The Objective-C thing is just a poorly implemented system for handling `nil`. It should have been more consistent but wasn't. That's it.
I'd argue "correctness" is important in games too, but the conception of "correctness" is very different there. It's not about provability but testability, which are both valid forms of "correctness" but very different.
And in some non-game applications, crashing early is also a very bad thing, and for some games, crashing early is desired over corrupted saves or other things. It's all about which trade-offs you can afford, and I would not try to generalize too much.
Yeah, that's fair, clearly this sort of thing is why we have multiple languages in the first place!
I don't think I'll ever abandon the idea that making code "correct by construction" is a good goal. It might not always be achievable or practical but I strongly feel it's always something to aim for. For me, silent zero initialization compromises that because there isn't always a safe default.

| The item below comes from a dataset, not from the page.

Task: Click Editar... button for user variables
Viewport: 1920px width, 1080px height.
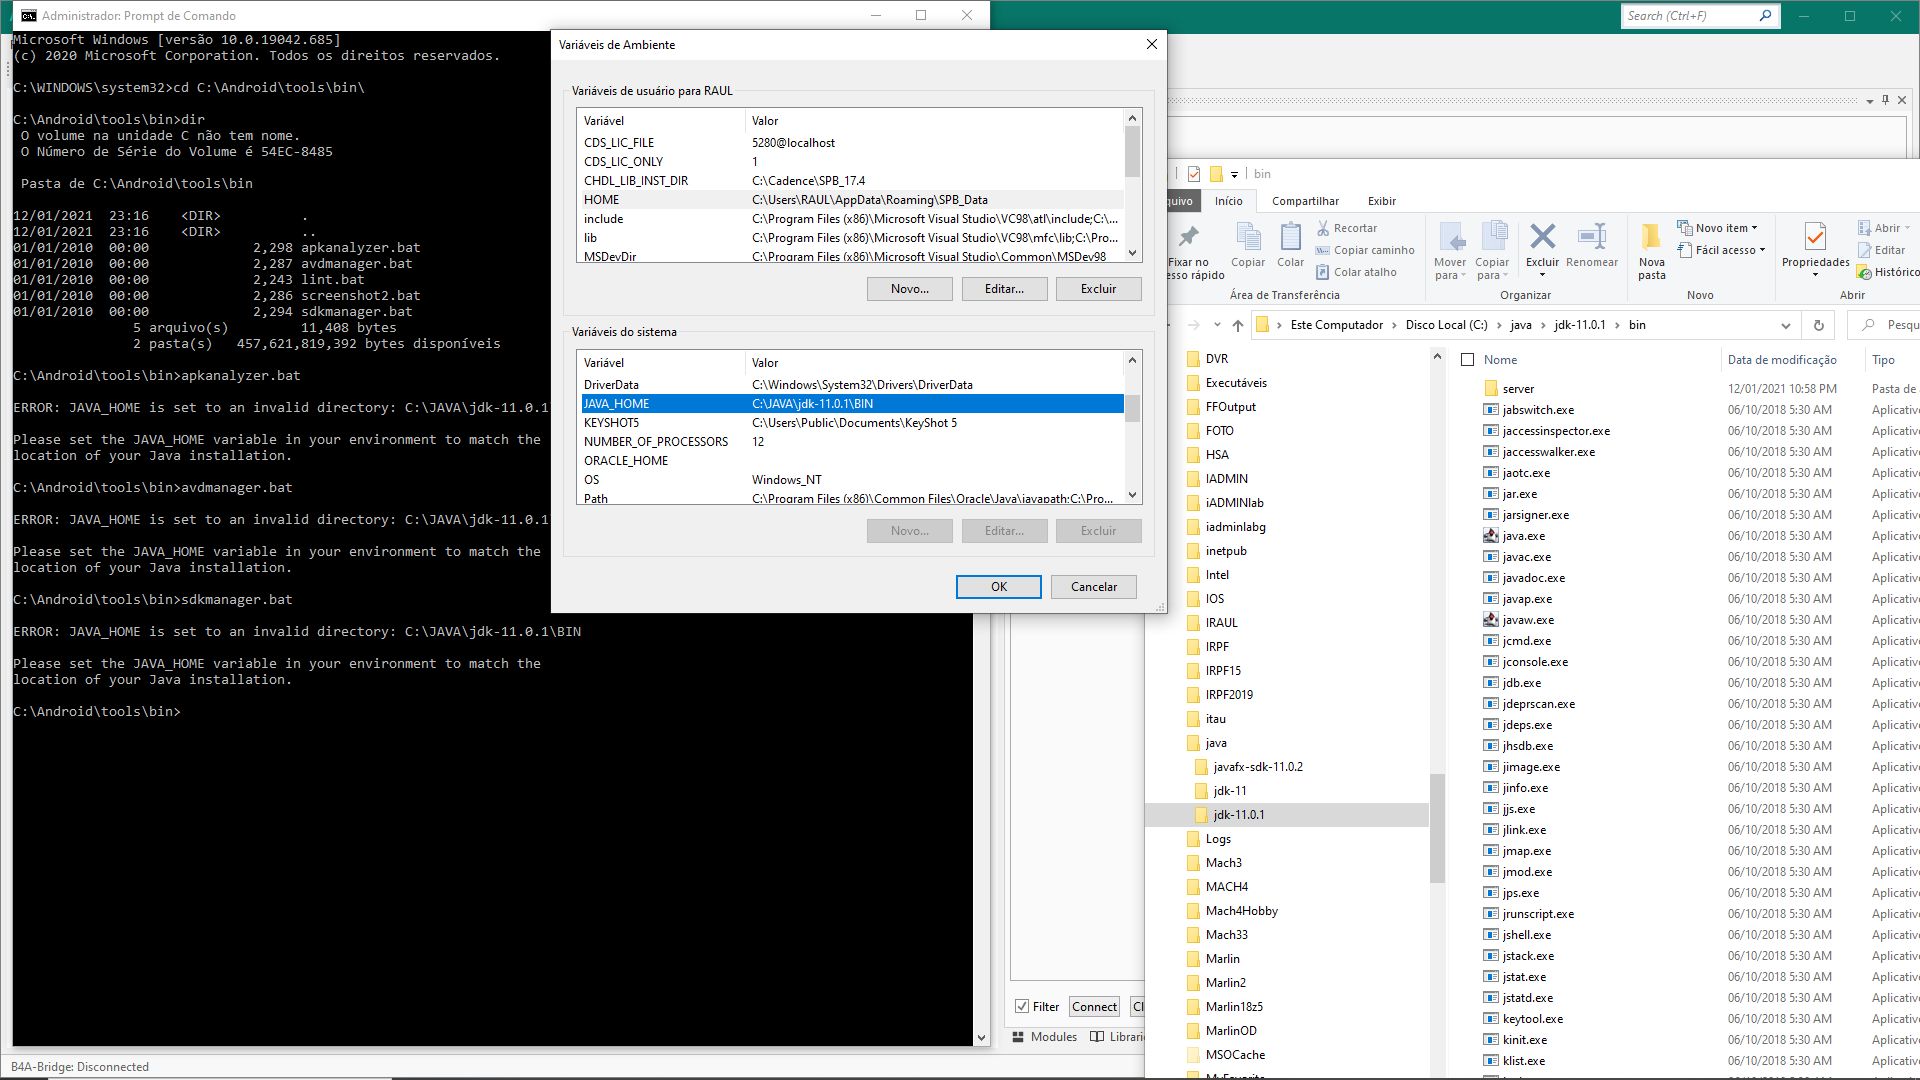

I think nil pointers are like NaNs in arithmetic. When a nil or a NaN crops up, it's too late to do anything useful with it, you generally have to work backwards in the debugger to figure out where the real problem started. I'd much rather be notified of problems immediately, and if that's at compile time, even better.
In the real world, sure, I don't code review every single arithmetic operation to see if it might overflow or divide by zero. But when the compiler can spot potential problem areas and force me to check them, that's really useful.
That would require having constructors, which is not something Odin will ever have nor should it. However you can just initialize with a constant or variable or just use a procedure to initialize with. Odin is a C alternative after all, so it's a fully imperative procedural language.
Why would it require constructors? As opposed to simply enforcing that it always be initialized with a constant/variable/procedure/etc rather than zeroed.
> you can just initialize with a constant or variable or just use a procedure to initialize with.
Is there an option to leave something uninitialized? I often find the allocation of explicitly uninitialized objects to be a performance necessity in tight loops when I'm working with numpy.
> ZII for local variables reminds me of the SmallTalk / Obj-C thing where you could send messages to nil and they're silently ignored. I don't really know SmallTalk, but in Obj-C, to the best of my knowledge most serious programmers think messages to nil are a bad idea and a source of bugs.
Yet, after a decade of embracing Swift that tries to eliminate that aspect of nil handling in obj-c, Apple software is buggier than it's ever been. Perhaps not crashing on every nil in large complex systems does lend itself to more stable system.
The thing is, initialization cost is a lot more than you think it is, especially when it's done on a per-object level rather than a "group" level.
This is kind of the point of trying to make the zero value useful, it's trivially initialized. And in languages that are much more strict in their approach, it is done at that per-object level which means instead of the cost of initialization being anywhere from free (VirtualAlloc/mmap has to produce zeroed memory) to trivially-linear (e.g. memset), to being a lot more nested hierarchies of initialization (e.g. for-loop with constructor for each value).
It's non-obvious why the "strict approach" would be worse, but it's more about how people actually program rather than a hypothetical approach to things.
So of course each style is about trade-offs. There are no solutions, only trade-offs. And different styles will have different trade-offs, even if they are not immediately obvious and require a bit of experience.